Personal Finance

How to protect yourself? Think like a hacker

Thomas Samson | AFP | Getty Images

Each headline seems worse than the last: Target, Apple, Home Depot. And now, JP Morgan Chase. Perhaps you are losing faith that American corporations are keeping your personal information safe from hackers, but you wonder, what else can you do?

You could try hacking yourself. In fact, you should.

Scared by the recent leak of embarrassing celebrity photos onto the Internet, Dallas Mavericks owner Mark Cuban recently tried it and ended up telling all his high-profile friends they should do the same. He pretended to be an Internet criminal set on accessing his Apple iCloud account, and tried breaking in—a technique called a "pentest," or penetration test, in the professional security world. Cuban discovered the same thing many corporations discover with a pen test: Seemingly sophisticated security techniques are often easily foiled by a quick Google search.

But there's good news: If you think like a hacker, you can lower your risk.

Cuban took to Twitter on Monday to offer advice to his"celeb/high-profile" friends, but it applies to anyone. His tweets employ the standard broken English common required in Twitter's world of 140-character limitation.

"NEVER put your real birthday in your Apple ID setup. Anyone with yr bday has path to hack u," he began. "If it's remotely possible the answer to your security question is online pick a different question or avoid using that feature."

He followed a few minutes later with: "On apple if I have your birthday, email and I search and find the answer to your security question. I own your account. Scary…dang, if you have a Wikipedia entry or your birthday and other information is online, this includes YOU."

Was there a specific reason for his sudden interest in a personal pen test? In other words, had he been hacked? Cuban says no.

"Was [just] checking out how easy my account would be to hack," he said. After he discovered the answer, he added, "[I] ended up changing everything."

Worried about your password? Change it ... now!

There's nothing wrong with the standard advice you usually hear after a data breach. If your personal information is hacked, the company that was victimized will probably offer you credit monitoring. (Although a Chase bank spokeswoman told CNBC that credit monitoring would not be provided to customers affected by this week's breach because no financial information was compromised.) If it does, go ahead and take it. Change your passwords, if you haven't done so recently. Watch your bank statements carefully. Add two-factor authentication to cloud providers where your photos and documents live. (Here's how.) But if you want to go the extra mile, follow Cuban's lead and conduct a personal pen test.
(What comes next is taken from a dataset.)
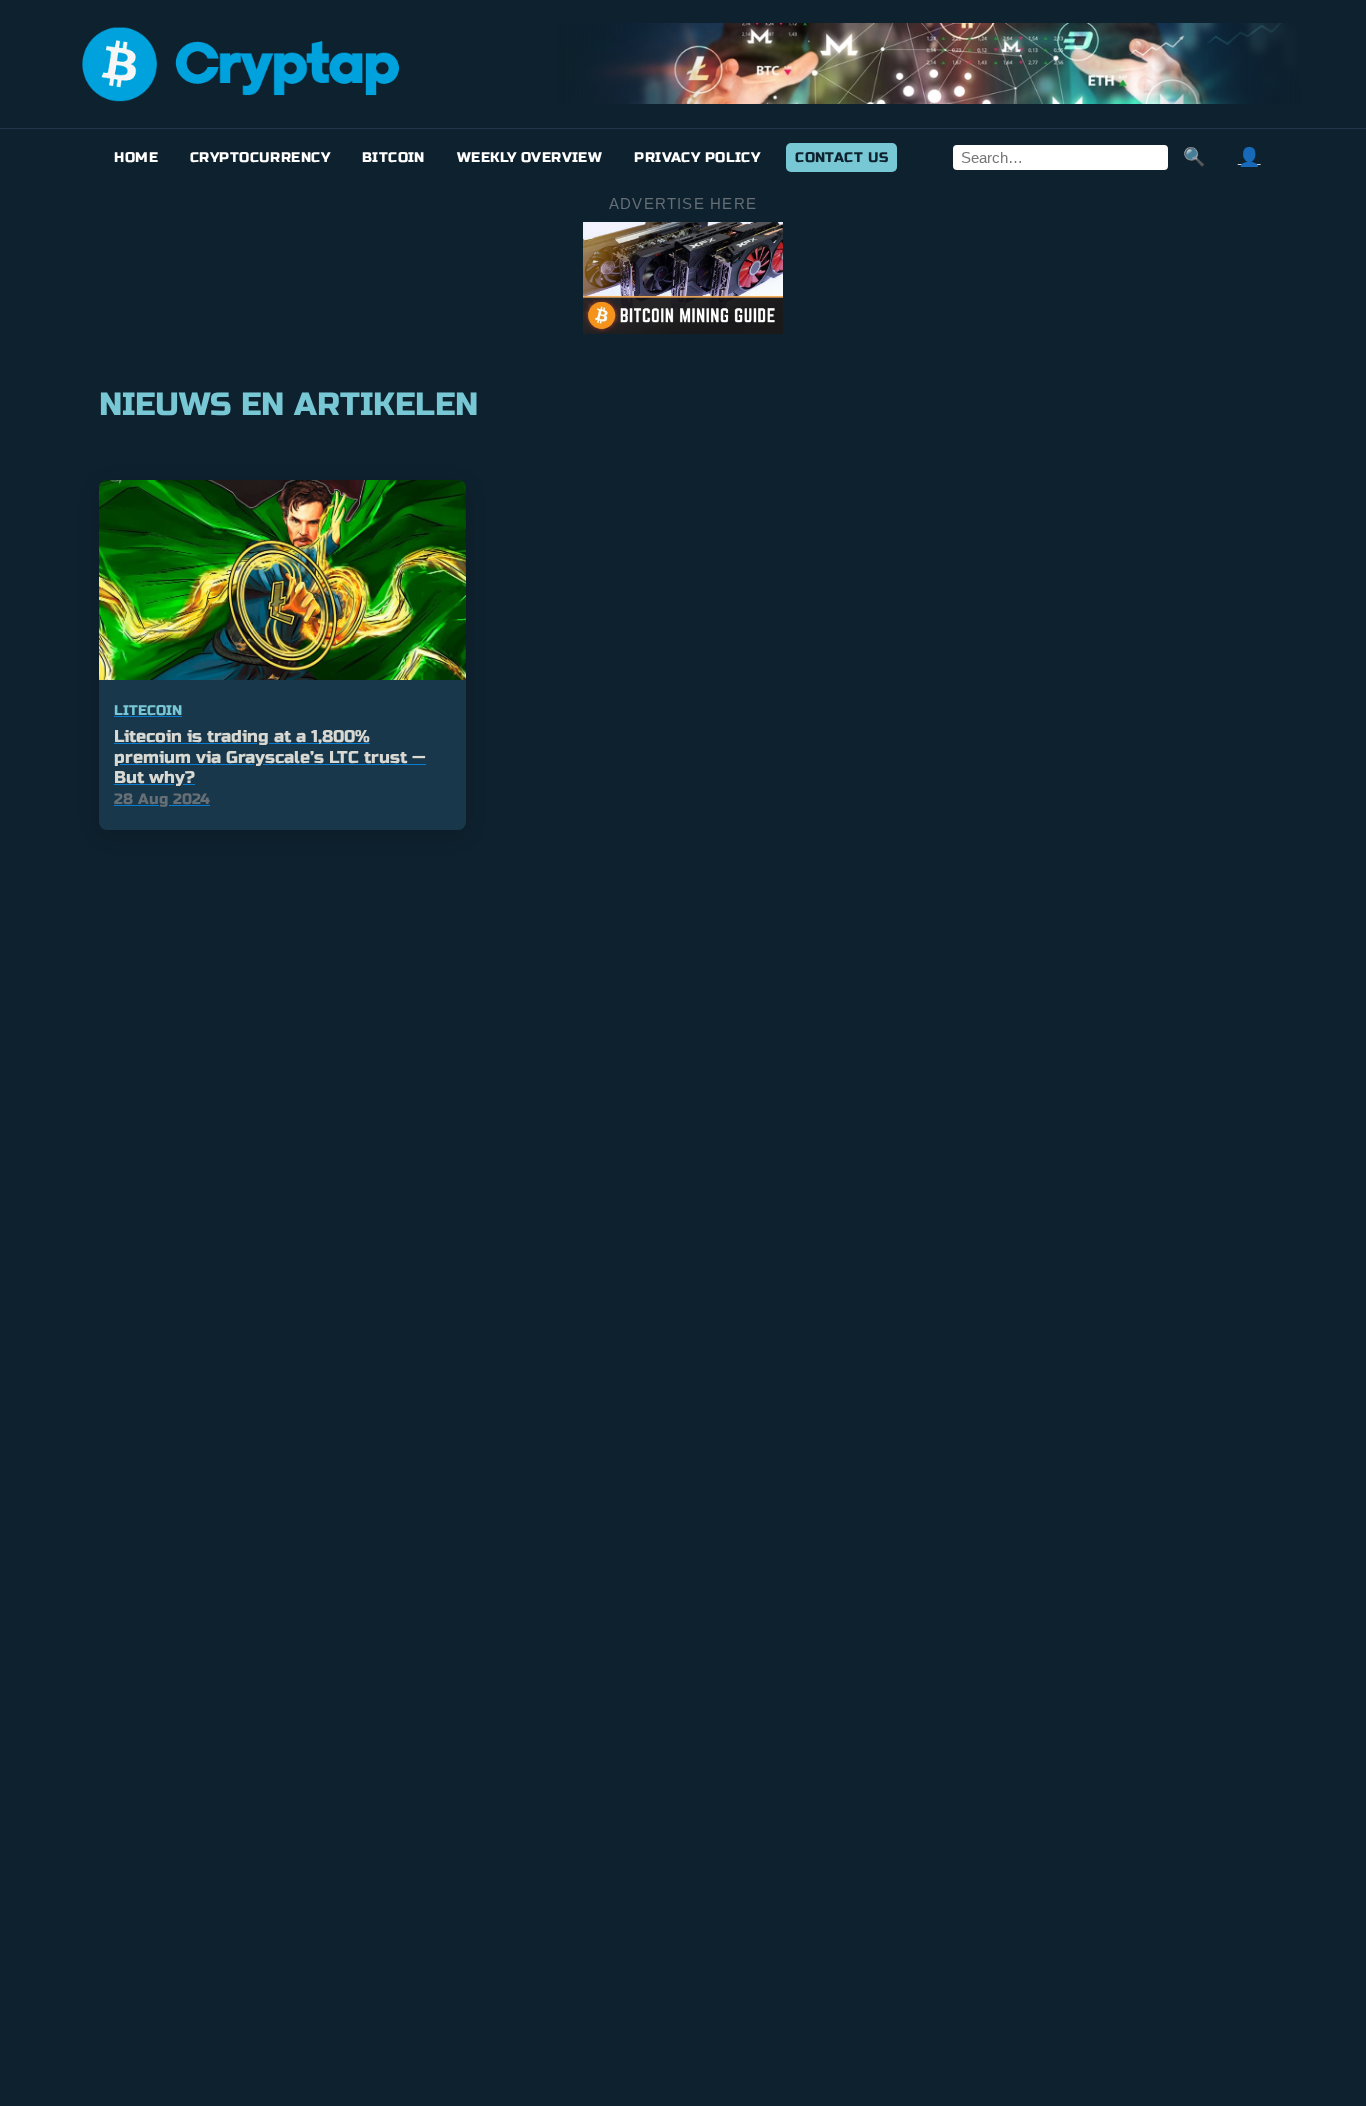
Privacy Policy (697, 157)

"This is something that is shockingly rare … but it should be something you do all the time, like checking your credit report," said Tod Beardsley, engineering manager at Boston-based security firm Rapid7, Inc. "It's something that sets the bar higher (for hackers) and it's free."

Mark Cuban
Getty Images

Pretend to be an angry ex-lover, or a debt collector, or a jealous co-worker, and see what you could get into if you tried. Use someone else's computer to really simulate an attack. Imagine how easy it would be for an estranged family member to guess your social media password. Determine what could happen if a hacker had access to your Gmail account. It's quite possible he or she could probably reset your password on most of your bank accounts using the "Forgot your password?" link.

See how many clues to those "knowledge-based authentication" questions your bank asks could be inferred from your Facebook page. (Example: Are you wearing a T-shirt with your high school mascot in a profile picture? Do you have a folder with pictures named "My dog Fido?" If so, remove them now.) One tip popular with security pros: Give fake answers to those questions, so even someone who knows your father's middle name couldn't hack in.

Job hunters have known this for some time: You don't dare send out a resume without Googling yourself first to make sure a recruiter won't find anything embarrassing. It's time to expand this concept. We live with the reality that millions of us get hacked every month, and everyone is a target. As they say, if you can't beat 'em, join'em. Take your digital security into your own hands. Hack yourself, and try it every few monthsbefore someone else does.